Bulk Data from Europe PMC annotation api-CodePudding

i have a pmc.txt file which contains atleast 20k pmc ids, and the api will only take i think 1000 request each time. i have written the code for one id, but i'm not able to do for the whole file, below is my main code. Please help.

if __name__ == '__main__':
URL = 'https://www.ebi.ac.uk/europepmc/annotations_api/annotationsByArticleIds'


article_ids = ['PMC:4771370']

for article_id in article_ids:
  params = {
    'articleIds': article_id,
    'section': 'Abstract',
    'provider': 'Europe PMC',
    'format': 'JSON'
  }
json_data = requests.get(URL, params=params).content
r = json.loads(json_data)
df = json_to_dataframe(r)
print(df)
df.to_csv("data.csv")

CodePudding user response：

you can read in the data from the file like so:

with open('pmc.txt', 'r') as file:
    article_ids = [item.replace('\n', '') for item in file]

which you can do instead of article_ids = ['PMC:4771370']

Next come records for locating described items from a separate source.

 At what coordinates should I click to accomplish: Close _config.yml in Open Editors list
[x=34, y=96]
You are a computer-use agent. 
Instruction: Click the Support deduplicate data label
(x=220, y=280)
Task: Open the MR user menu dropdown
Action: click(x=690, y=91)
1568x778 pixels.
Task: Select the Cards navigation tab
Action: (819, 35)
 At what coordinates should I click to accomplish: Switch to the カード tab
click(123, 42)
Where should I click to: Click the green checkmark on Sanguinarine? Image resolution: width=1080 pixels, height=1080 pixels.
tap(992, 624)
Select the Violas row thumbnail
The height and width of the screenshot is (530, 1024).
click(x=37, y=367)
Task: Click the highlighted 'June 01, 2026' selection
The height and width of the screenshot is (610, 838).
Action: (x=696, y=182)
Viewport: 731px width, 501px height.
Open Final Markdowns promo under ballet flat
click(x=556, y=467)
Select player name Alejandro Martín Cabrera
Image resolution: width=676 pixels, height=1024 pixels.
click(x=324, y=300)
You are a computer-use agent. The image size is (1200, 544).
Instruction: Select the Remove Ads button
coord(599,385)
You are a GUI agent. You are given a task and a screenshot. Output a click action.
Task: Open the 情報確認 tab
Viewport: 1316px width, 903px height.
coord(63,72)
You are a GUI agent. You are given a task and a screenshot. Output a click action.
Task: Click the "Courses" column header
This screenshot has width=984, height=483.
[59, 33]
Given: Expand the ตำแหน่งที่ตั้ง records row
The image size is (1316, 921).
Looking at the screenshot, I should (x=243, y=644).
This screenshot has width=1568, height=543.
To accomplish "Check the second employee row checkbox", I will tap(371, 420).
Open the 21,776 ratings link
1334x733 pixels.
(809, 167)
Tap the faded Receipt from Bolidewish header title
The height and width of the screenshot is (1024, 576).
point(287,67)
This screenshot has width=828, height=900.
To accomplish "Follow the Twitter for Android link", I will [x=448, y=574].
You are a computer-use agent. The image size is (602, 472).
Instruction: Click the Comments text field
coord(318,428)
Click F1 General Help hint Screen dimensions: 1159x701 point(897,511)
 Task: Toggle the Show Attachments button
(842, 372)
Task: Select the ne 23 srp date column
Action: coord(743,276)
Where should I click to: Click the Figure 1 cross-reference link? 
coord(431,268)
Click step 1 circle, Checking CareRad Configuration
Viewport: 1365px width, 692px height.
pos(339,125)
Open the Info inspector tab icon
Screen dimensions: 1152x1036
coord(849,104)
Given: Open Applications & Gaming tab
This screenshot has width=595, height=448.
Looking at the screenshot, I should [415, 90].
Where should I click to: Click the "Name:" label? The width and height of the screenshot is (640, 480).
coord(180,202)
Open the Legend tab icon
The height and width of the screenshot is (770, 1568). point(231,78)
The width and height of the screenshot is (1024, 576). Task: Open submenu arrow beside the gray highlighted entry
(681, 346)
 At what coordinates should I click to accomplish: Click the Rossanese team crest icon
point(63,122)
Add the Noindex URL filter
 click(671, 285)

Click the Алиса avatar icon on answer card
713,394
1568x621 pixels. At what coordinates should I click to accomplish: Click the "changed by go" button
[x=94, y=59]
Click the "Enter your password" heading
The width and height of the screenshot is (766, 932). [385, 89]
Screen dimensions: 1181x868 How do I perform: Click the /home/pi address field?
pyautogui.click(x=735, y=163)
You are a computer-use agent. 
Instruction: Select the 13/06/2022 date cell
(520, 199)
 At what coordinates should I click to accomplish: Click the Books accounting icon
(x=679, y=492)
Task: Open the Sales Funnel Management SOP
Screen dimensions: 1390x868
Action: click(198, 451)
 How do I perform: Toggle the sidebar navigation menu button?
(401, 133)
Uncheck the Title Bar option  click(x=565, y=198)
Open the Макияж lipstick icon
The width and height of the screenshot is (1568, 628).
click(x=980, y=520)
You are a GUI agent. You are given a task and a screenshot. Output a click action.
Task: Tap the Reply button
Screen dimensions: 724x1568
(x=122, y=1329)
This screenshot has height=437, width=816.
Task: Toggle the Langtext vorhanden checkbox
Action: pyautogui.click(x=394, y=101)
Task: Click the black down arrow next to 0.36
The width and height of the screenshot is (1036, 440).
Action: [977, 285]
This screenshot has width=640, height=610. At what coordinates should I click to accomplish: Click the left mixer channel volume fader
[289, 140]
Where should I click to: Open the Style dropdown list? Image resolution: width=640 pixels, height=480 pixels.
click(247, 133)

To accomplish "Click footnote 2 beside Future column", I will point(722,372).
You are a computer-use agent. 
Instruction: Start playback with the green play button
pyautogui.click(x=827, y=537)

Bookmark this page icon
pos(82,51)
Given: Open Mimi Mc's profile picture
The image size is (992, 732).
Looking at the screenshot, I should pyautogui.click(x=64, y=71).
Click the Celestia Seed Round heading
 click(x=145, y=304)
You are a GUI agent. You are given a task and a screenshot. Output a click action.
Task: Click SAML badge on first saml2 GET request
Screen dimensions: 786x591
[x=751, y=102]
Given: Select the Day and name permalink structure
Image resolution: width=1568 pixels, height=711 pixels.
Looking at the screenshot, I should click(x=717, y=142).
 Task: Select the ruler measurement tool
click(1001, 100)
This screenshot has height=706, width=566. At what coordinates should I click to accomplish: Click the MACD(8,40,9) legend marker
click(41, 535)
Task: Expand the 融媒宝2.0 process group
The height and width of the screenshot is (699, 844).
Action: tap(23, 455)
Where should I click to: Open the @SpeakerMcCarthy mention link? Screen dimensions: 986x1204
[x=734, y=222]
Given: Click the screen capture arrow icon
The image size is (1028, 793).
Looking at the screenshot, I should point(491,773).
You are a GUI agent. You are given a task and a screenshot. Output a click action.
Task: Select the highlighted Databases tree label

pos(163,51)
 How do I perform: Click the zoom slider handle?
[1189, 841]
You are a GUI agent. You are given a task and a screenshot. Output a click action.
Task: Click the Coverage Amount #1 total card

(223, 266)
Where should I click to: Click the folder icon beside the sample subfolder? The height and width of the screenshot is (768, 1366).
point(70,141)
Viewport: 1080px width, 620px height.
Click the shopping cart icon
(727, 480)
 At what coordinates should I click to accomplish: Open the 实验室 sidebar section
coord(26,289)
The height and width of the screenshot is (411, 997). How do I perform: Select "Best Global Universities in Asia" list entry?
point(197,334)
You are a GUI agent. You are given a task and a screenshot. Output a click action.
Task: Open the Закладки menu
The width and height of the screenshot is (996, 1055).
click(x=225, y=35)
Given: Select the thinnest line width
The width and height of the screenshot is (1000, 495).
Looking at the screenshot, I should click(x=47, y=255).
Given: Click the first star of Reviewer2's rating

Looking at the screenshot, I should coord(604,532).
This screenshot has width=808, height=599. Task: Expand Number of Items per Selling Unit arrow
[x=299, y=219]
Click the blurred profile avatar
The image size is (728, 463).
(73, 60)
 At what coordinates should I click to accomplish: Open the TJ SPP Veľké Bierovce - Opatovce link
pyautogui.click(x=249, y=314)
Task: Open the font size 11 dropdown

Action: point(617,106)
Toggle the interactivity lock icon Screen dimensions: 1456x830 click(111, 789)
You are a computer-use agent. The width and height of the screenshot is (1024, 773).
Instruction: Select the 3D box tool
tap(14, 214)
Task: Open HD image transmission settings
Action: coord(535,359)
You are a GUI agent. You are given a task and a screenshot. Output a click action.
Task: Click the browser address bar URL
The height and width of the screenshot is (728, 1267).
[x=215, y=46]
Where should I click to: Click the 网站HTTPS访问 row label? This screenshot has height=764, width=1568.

Though you are going to have to save your files with a different name (you will have 20,000 files then or instead you have to append your json data to the dataframe before you make it a csv)

CodePudding user response：

You can use grequests. You can try setting stream=False in grequests.get, or call explicitly response.close() after reading response.content. It's discussed in detail here

Additionally, you can also test requests-futures. Grequests is faster but brings monkey patching and additional problems with dependencies. requests-futures is several times slower than grequests but simply wrapped requests into ThreadPoolExecutor can be as fast as grequests, but without external dependencies. Reference here.